In July in Rhinecliff in Dutchess County, a mob of White Caps was formed to deal with a wife-beater. The Rhinebeck Gazette observed on July 8 that “there comes a startling tale from Rhinecliff that the picturesque little station village has a band of ‘whitecaps’ duly and properly capped and all its own.” Their solution to this public shame was a beating of the man, Thomas McElroy. One week later, the newspaper published a letter that summed up the situation when the author wrote “Rhinecliff is noted for its peaceful and quiet citizens, and there is no danger of any person being molested in any manner if they behave themselves.” As usual, White Caps sought a solution outside of the law in the form of summary punishment as they would near Rochester in the Fall.

The White Caps of Penfield in Monroe County knew that Allen Decker had acted badly when he induced a married woman in late October to leave town with him—in fact, she brought along her two children. They went to Niagara Falls where Decker was arrested - apparently on a warrant from a judge in Penfield—on a charge of petit larceny for stealing the children’s clothes. Upon his return to face the judge he was fined and released. Vigilante justice awaited him on February 28 when the town’s White Caps dragged him out of the house where he hid. According to the Monroe County Mail, Allen suffered two humiliations. First, he received “a liberal coating of warm tar” (other sources indicate that feathers were then applied). Second, he was “conveyed to the village mill pond, where a rope was tied about his body to prevent his escape, and he was then thrown into the water and given a good sousing. Pulling him out of the water he was ordered to leave town and he obeyed the order with alacrity.” Within a matter of days in a small village in Onondaga County, there would be a reason for action by the self-appointed morals marauders.
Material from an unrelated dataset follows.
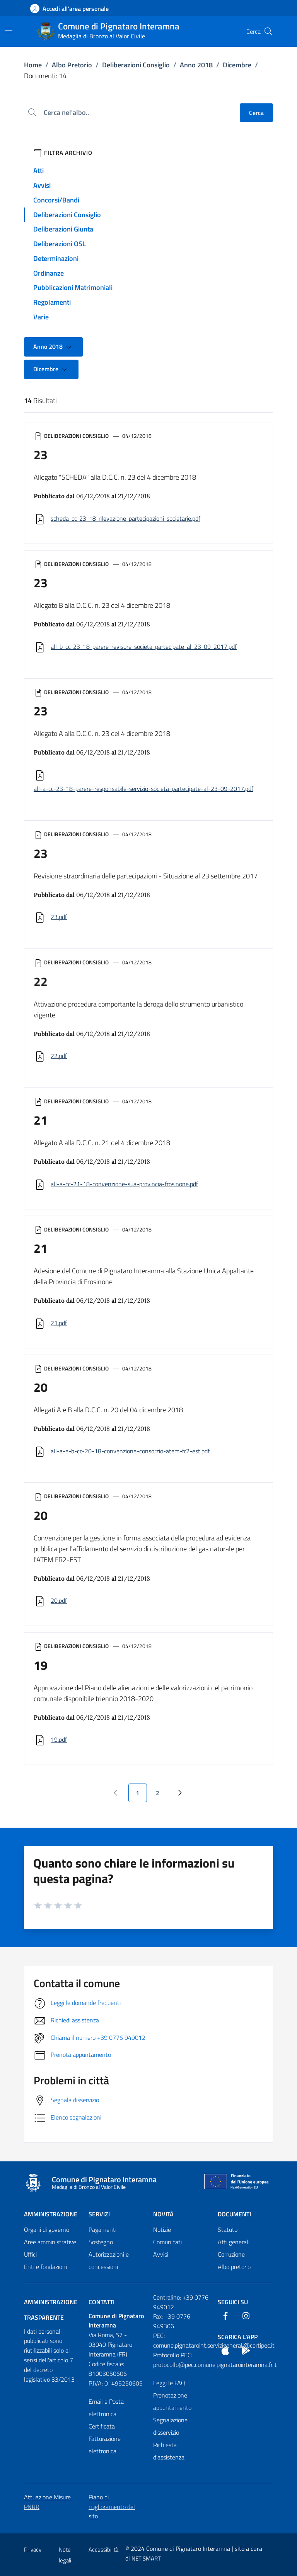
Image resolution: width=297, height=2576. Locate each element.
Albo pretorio (234, 2266)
In East Syracuse, there was one planned, and one unplanned, attack by the locale’s White Caps. Their intention was to thrash a husband for wife beating after he became indignant when she tried to dissuade him from seeing another woman. On November 9, The Syracuse Journal described how they gave Frederick John Smith a beating that “he will not likely soon to forget.” However, circumstances arose that spurred another beating when the “other woman,” Mrs. Clark Teft, became involved. Teft rushed to the scene carrying a club, and a few of the White Caps turned on her which resulted in “severe injury to her nose.” These brave, hooded men forcefully stoppeda woman from interfering with their operation.

In 1906, there was no sequel to “The White Caps,” although groups of them in real life continued their reign of terror in New York for a few more years. In August, for example, they covered a man with green paint and feathers due to his relationship with a married woman in East Syracuse. Other communities where they organized and operated that year include Jordan, Tonawanda, and Milton.